→ **Task brief**
For each statement below, say whether it agrees with the article on the Bundesliga restart, answering yes or no and quoting the deciding words of the article.
(a) Ballboys were reduced to four at each match and had to be tested for the coronavirus beforehand.
(b) Every club confirmed it would disinfect match balls at half-time.
(c) Up to 500 people were allowed in and directly around the stadiums.

→ **Text section**

Without the Covid-19 pandemic, Saturday 16 May would have seen the final matches of the German football league’s 57th season: a day of passion and noise, tears of joy from the champions and despair from fans of relegated teams. Instead, the restart of the Bundesliga after a nine-week break was a strangely clinical affair, which is more likely to be remembered for unfamiliar hygiene routines, an eerie atmosphere inside the stadiums and awkward elbow bumps.
For the restart to go ahead, the 36 clubs in the first and second division had to abide by a strict code of regulations drawn up by the German football association. No more than a total of 300 people were allowed in and directly around the stadiums where the games took place. Clubs were responsible for stopping their fans from gathering outside the arenas’ gates, though fears of fans ignoring social distancing to cheer on their teams proved unfounded: at Dortmund’s Signal Iduna Park, famed for its intense atmosphere, the only people passing by the empty stands were joggers.
Around the pitch, there were no mascots and no children holding hands with players in the tunnels. Ballboys, reduced to four at each match, wore gloves and had to be tested for the coronavirus beforehand. TV reporters wore masks and plastic sheets over their microphones.
The German FA’s protocols advised clubs to disinfect match balls “before and during the match”, though only Eintracht Frankfurt confirmed they would wipe clean the balls used in their evening match against Borussia Mönchengladbach at half-time.
Union Berlin’s coach, Urs Fischer, will miss his team’s game against Bayern Munich on Sunday after breaking quarantine following a family bereavement. Augsburg’s Heiko Herrlich was absent from the touchline as his side lost to Wolfsburg on Saturday, having left the team hotel earlier in the week to buy toiletries.
Players were advised to avoid communal showers or even wait to wash off the sweat and dirt in their hotels. Hygiene masks had to be worn in the dressing room, the players’ tunnel and on the subs bench.
Hugs and high-fives during goal celebrations had been discouraged. Most players and coaches opted for a bump of the elbow or lower arm instead. When Dortmund’s prodigious Norwegian striker Erling Braut Haaland scored the day’s first goal in the 29th minute, his team made sure to abide by social distancing to celebrate the opener.
Not everyone had got the message: the former Manchester City defender Dedryck Boyata broke guidelines by getting too close to teammate Marko Grujic during their 3-0 victory against Hoffenheim.
In the buildup to the matches, there had been high hopes that the Bundesliga being the first high-profile football league in Europe to restart after the lockdown would create an image boost for a league often overshadowed by the Premier League, Spain’s La Liga and Italy’s Serie A.
Instead, footage of deserted stands and players’ shouts eerily echoing inside the empty stadiums seemed to mainly draw attention to the absence of the strongly nourished grassroots fan culture that used to set the German league apart from others in Europe.

→ **Extracted information**
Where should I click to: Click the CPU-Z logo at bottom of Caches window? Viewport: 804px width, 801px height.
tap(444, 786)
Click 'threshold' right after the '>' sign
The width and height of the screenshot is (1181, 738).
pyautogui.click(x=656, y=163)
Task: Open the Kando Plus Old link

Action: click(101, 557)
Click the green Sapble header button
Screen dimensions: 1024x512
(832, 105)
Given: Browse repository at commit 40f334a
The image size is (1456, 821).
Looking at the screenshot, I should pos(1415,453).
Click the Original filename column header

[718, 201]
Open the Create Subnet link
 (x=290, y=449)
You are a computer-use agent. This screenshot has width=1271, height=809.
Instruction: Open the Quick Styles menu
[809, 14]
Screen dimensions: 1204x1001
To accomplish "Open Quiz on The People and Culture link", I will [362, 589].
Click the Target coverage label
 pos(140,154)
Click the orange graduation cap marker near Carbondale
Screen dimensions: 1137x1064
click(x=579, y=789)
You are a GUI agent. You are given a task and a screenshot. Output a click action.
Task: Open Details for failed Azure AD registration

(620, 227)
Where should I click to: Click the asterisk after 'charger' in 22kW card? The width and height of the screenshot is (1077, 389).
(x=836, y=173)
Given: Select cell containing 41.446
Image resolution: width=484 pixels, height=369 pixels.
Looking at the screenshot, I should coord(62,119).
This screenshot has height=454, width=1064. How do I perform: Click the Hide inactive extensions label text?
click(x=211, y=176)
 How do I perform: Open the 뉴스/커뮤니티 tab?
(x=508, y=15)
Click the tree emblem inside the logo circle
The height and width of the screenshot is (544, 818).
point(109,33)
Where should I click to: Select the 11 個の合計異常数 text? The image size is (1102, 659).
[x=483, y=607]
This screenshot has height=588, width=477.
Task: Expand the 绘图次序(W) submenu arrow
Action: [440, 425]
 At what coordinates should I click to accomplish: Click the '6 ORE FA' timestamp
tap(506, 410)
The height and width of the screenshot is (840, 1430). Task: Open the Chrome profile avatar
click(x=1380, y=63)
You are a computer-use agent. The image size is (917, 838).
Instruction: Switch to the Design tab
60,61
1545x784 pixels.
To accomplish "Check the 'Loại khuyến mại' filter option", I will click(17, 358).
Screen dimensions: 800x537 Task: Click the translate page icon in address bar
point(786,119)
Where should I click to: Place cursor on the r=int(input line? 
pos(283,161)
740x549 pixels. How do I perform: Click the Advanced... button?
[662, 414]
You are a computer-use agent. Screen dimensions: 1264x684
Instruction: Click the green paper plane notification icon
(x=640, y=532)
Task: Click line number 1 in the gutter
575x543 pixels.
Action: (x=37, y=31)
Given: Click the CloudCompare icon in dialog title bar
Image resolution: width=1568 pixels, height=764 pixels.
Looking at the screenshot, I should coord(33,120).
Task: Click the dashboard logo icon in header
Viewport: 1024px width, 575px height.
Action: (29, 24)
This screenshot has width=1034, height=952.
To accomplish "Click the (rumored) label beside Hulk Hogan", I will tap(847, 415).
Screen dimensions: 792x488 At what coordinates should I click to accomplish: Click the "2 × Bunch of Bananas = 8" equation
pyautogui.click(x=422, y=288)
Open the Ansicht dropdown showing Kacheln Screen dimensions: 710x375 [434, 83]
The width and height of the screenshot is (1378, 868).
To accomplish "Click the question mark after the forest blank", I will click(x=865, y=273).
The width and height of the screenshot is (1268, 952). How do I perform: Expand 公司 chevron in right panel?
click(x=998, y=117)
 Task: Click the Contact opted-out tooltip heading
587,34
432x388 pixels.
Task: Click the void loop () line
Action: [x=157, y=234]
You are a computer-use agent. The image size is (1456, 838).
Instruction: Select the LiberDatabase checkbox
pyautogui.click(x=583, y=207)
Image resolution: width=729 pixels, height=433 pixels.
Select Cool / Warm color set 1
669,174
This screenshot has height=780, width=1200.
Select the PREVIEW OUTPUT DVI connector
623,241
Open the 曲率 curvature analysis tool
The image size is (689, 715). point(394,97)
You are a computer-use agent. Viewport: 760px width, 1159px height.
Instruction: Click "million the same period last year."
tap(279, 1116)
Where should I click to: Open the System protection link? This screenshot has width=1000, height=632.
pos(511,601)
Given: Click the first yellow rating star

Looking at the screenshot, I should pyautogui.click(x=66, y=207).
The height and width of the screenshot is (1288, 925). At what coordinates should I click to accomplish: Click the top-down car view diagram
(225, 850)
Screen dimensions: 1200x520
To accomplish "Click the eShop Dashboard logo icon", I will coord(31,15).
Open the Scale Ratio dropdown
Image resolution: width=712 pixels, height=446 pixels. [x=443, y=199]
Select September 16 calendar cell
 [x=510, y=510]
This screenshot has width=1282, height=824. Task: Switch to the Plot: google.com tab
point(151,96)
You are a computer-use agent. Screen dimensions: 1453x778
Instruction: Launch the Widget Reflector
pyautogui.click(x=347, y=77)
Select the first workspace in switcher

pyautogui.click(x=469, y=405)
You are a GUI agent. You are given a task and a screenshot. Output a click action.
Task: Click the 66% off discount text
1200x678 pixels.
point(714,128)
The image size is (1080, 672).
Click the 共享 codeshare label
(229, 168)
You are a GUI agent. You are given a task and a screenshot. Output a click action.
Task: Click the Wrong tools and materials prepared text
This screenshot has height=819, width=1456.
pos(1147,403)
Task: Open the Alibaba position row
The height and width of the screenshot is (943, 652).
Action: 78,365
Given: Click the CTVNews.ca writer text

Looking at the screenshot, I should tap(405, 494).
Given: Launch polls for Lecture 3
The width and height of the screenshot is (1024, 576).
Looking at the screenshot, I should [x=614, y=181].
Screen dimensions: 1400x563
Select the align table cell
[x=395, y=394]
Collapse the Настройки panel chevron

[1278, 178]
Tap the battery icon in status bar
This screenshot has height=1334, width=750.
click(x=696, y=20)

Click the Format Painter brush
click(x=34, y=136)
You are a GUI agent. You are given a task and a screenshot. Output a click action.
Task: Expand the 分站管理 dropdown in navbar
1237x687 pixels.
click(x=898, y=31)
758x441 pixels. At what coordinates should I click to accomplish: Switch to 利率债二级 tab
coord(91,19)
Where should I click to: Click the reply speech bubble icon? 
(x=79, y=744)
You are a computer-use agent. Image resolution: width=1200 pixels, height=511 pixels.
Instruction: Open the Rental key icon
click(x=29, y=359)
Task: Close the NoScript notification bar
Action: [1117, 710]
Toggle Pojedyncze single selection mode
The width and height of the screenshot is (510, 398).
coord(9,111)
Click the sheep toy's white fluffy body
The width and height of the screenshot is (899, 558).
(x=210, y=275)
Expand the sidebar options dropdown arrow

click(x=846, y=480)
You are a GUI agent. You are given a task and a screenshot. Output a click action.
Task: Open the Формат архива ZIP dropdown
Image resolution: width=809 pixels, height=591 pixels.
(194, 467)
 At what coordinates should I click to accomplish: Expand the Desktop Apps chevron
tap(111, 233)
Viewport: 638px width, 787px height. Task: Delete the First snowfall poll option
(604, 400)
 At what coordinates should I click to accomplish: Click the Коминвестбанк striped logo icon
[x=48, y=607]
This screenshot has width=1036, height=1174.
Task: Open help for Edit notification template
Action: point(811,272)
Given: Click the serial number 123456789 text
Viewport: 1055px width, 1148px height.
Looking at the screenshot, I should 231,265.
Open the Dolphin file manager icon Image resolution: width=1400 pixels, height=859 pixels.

→ **Reply to the task**
(a) Yes: "Ballboys, reduced to four at each match, wore gloves and had to be tested for the coronavirus beforehand."
(b) No: "only Eintracht Frankfurt confirmed they would wipe clean the balls used in their evening match against Borussia Mönchengladbach at half-time."
(c) No: "No more than a total of 300 people were allowed in and directly around the stadiums where the games took place."